_DIRECTION_
Copy the lines from the one holding "Task: Click the PrijsAlerts tag logo icon" through the end of the items, both included, without the pictures.

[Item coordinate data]

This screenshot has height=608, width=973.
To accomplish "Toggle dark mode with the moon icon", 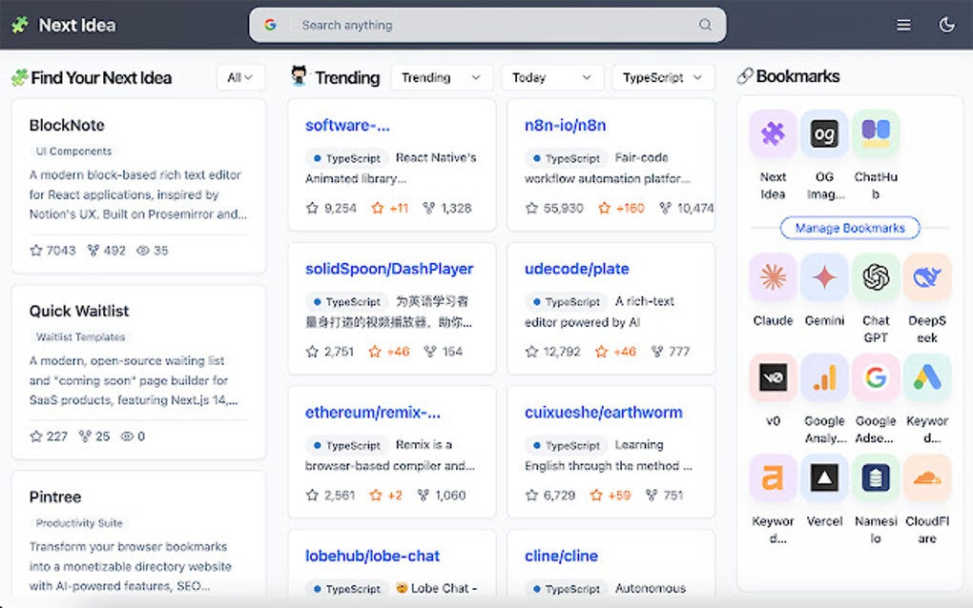I will [x=946, y=25].
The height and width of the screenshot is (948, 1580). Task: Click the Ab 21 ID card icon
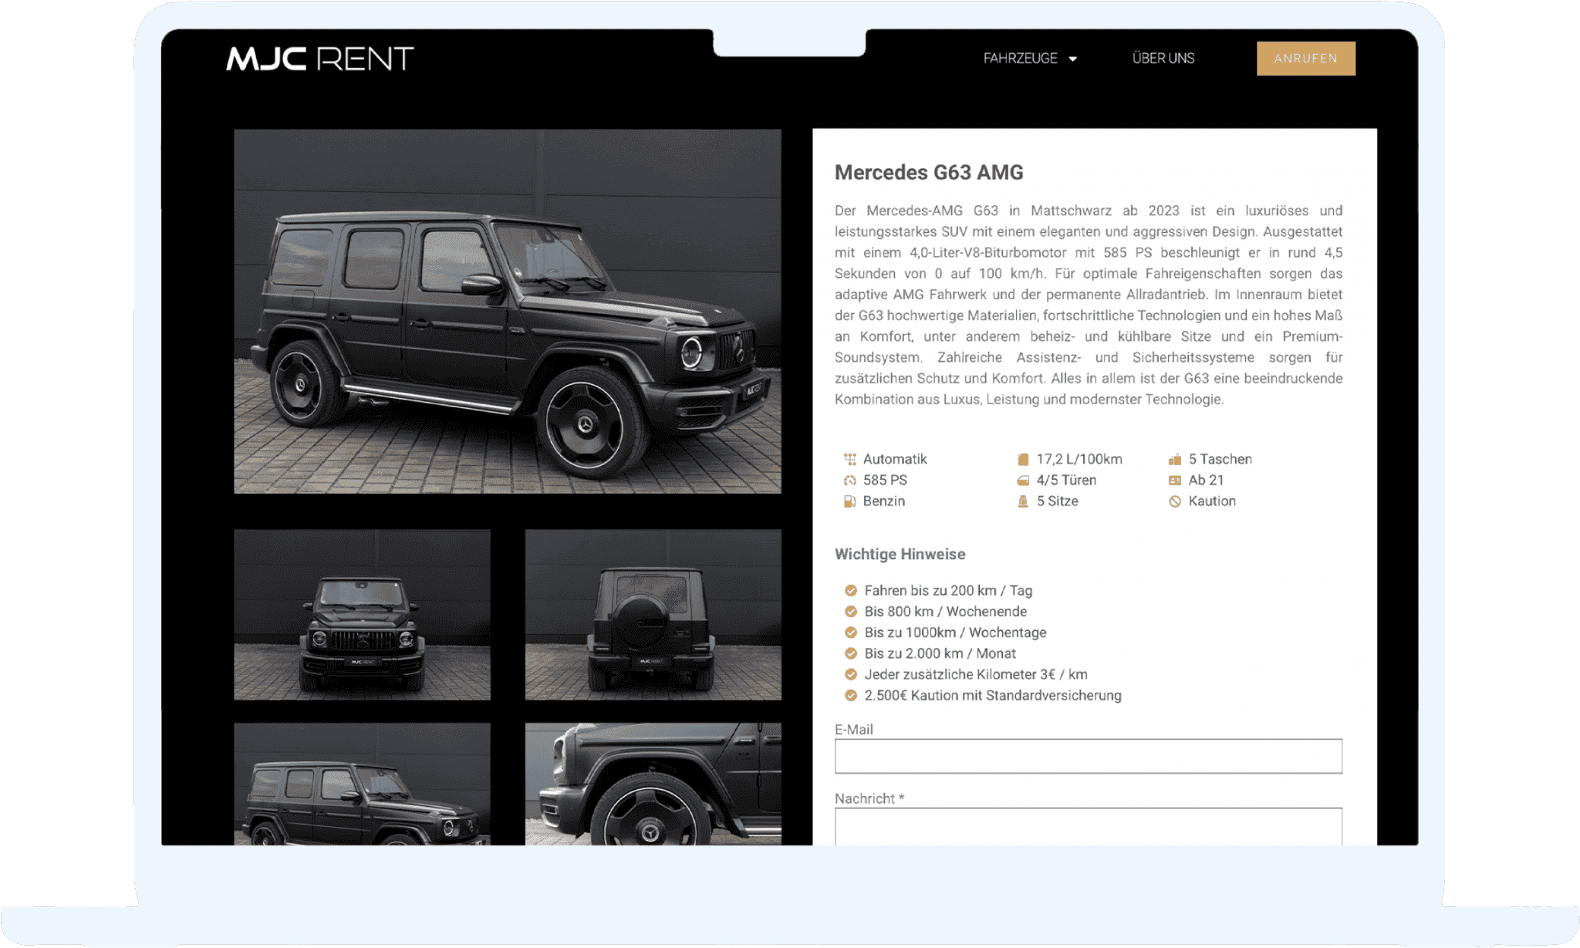pos(1174,480)
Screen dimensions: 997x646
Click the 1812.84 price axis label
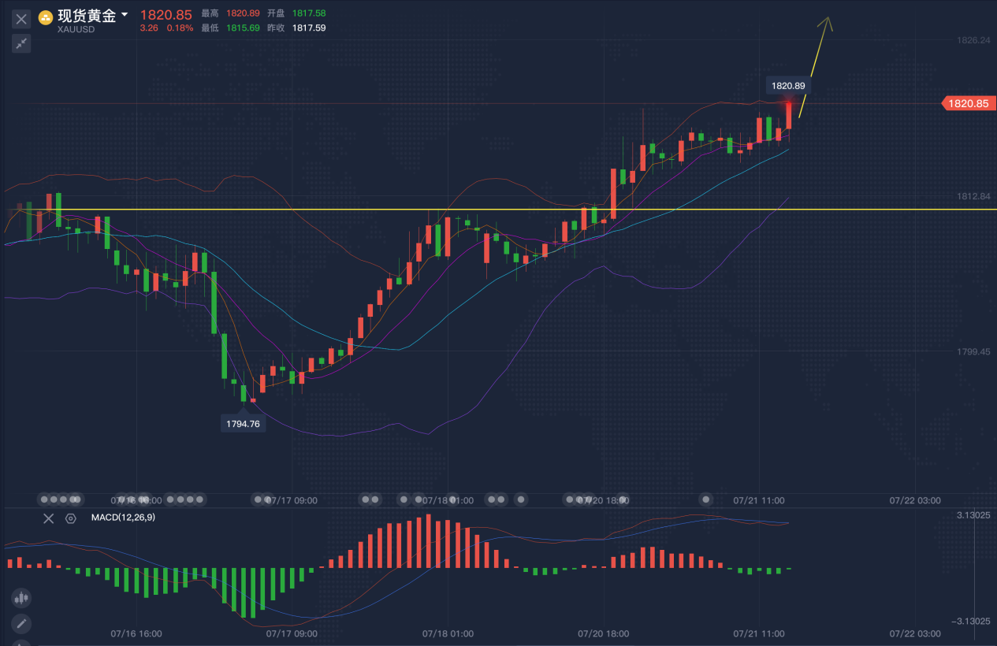coord(973,195)
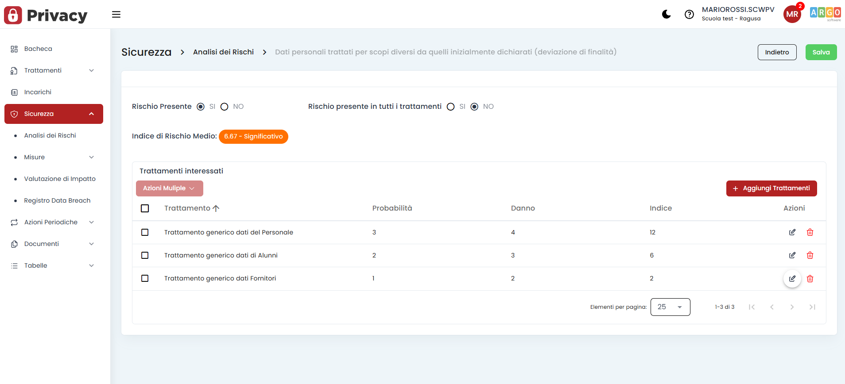Check the Trattamento generico dati di Alunni box
The height and width of the screenshot is (384, 845).
145,255
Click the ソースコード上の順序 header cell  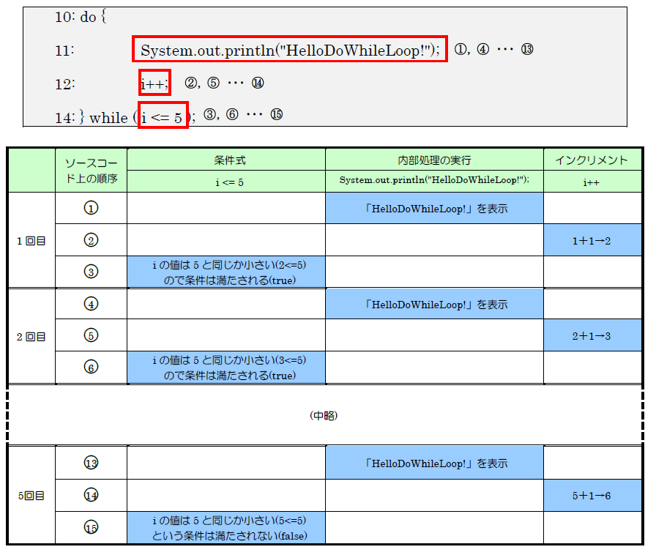tap(91, 171)
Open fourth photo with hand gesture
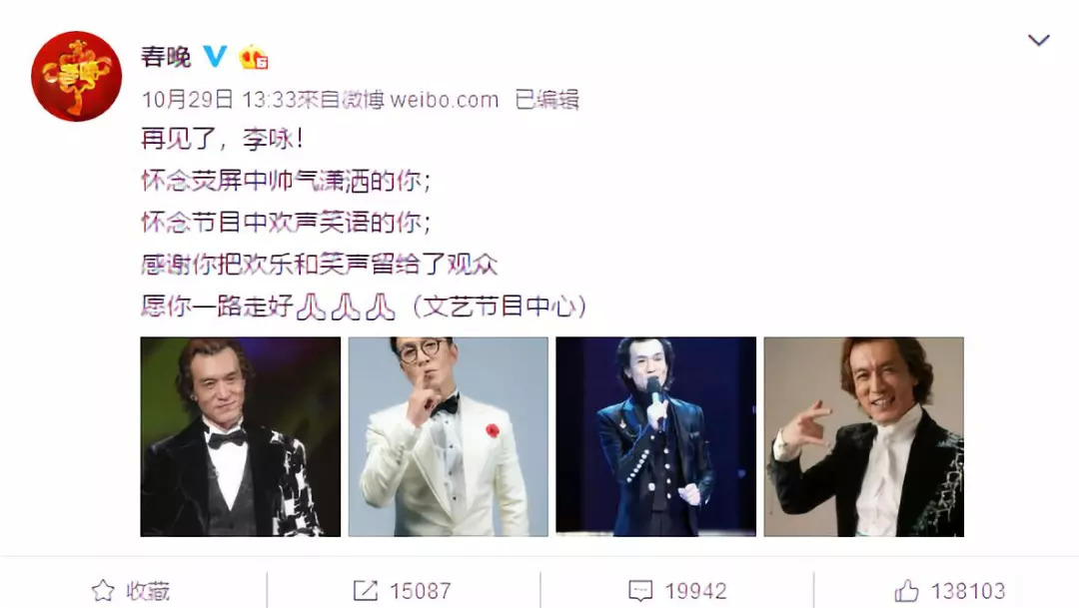 863,436
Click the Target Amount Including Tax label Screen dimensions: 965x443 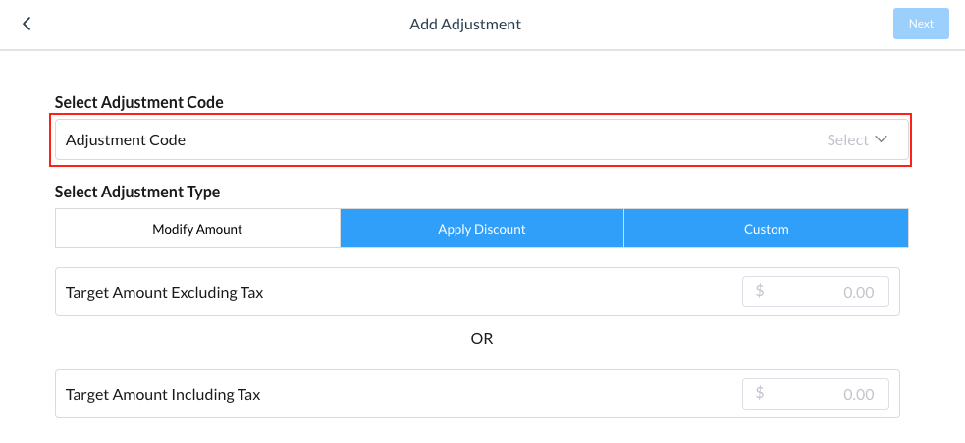click(x=163, y=394)
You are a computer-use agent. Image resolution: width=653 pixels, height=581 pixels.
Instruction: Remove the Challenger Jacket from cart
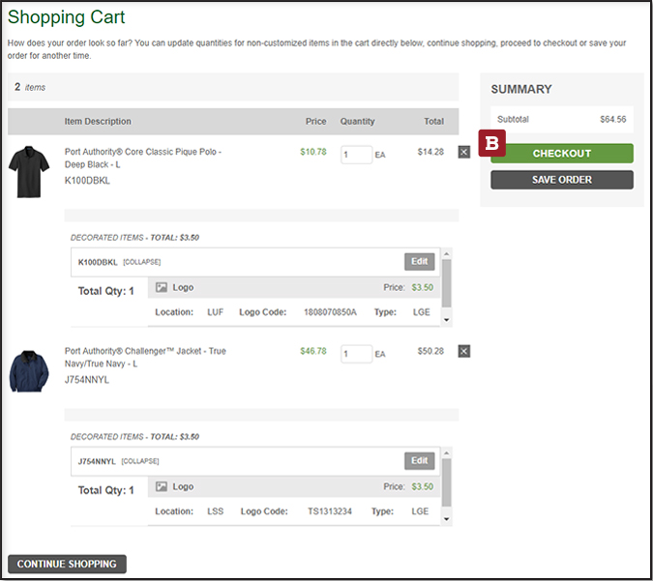(x=463, y=351)
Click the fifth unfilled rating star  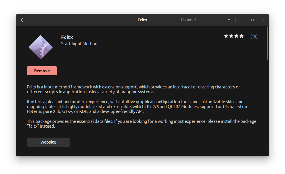tap(246, 36)
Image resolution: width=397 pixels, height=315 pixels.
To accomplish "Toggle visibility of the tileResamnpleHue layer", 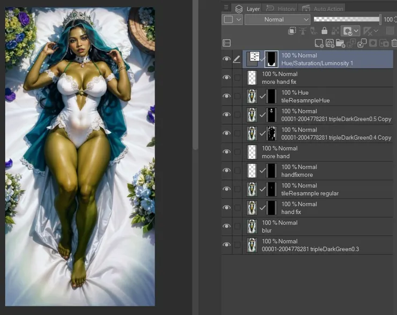I will (x=226, y=96).
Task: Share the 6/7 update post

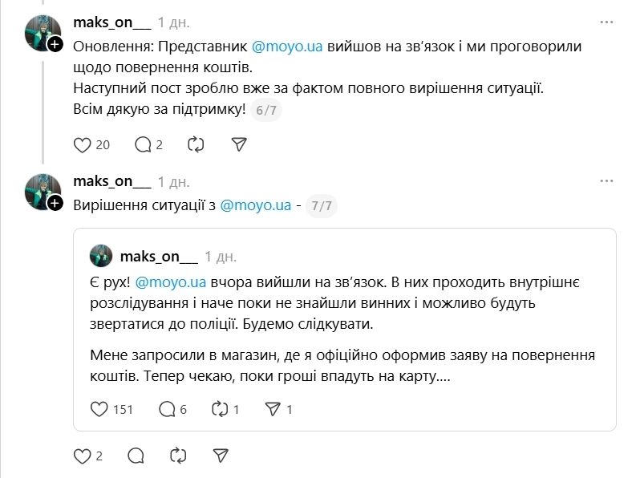Action: [238, 144]
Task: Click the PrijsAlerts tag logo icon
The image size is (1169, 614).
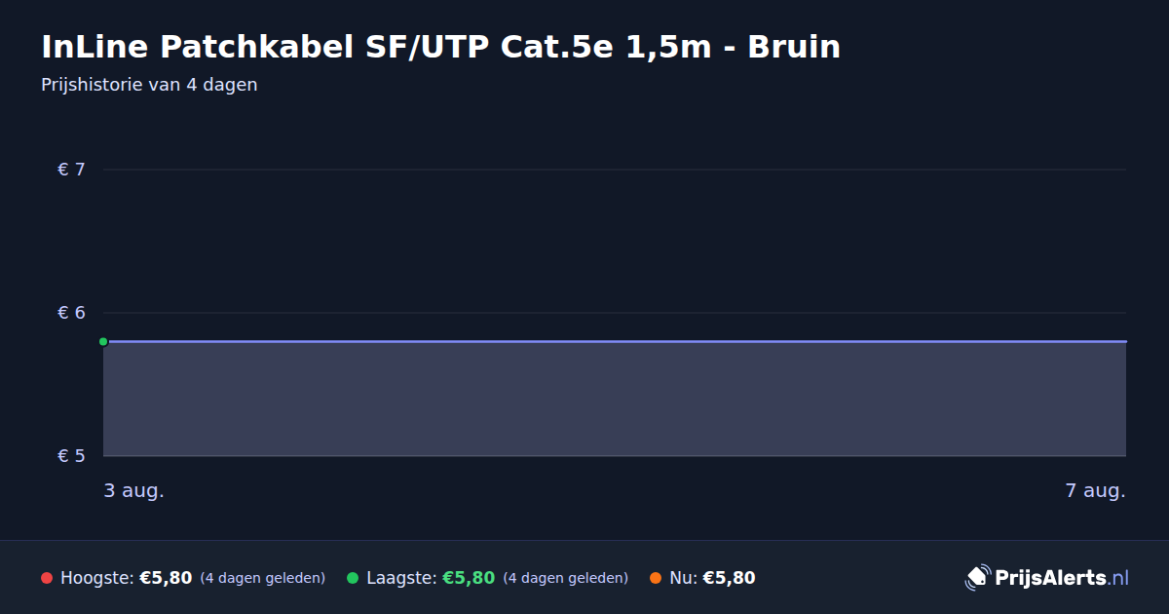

_RESULT OF THE EXERCISE_
Task: Click the PrijsAlerts tag logo icon
The image size is (1169, 614).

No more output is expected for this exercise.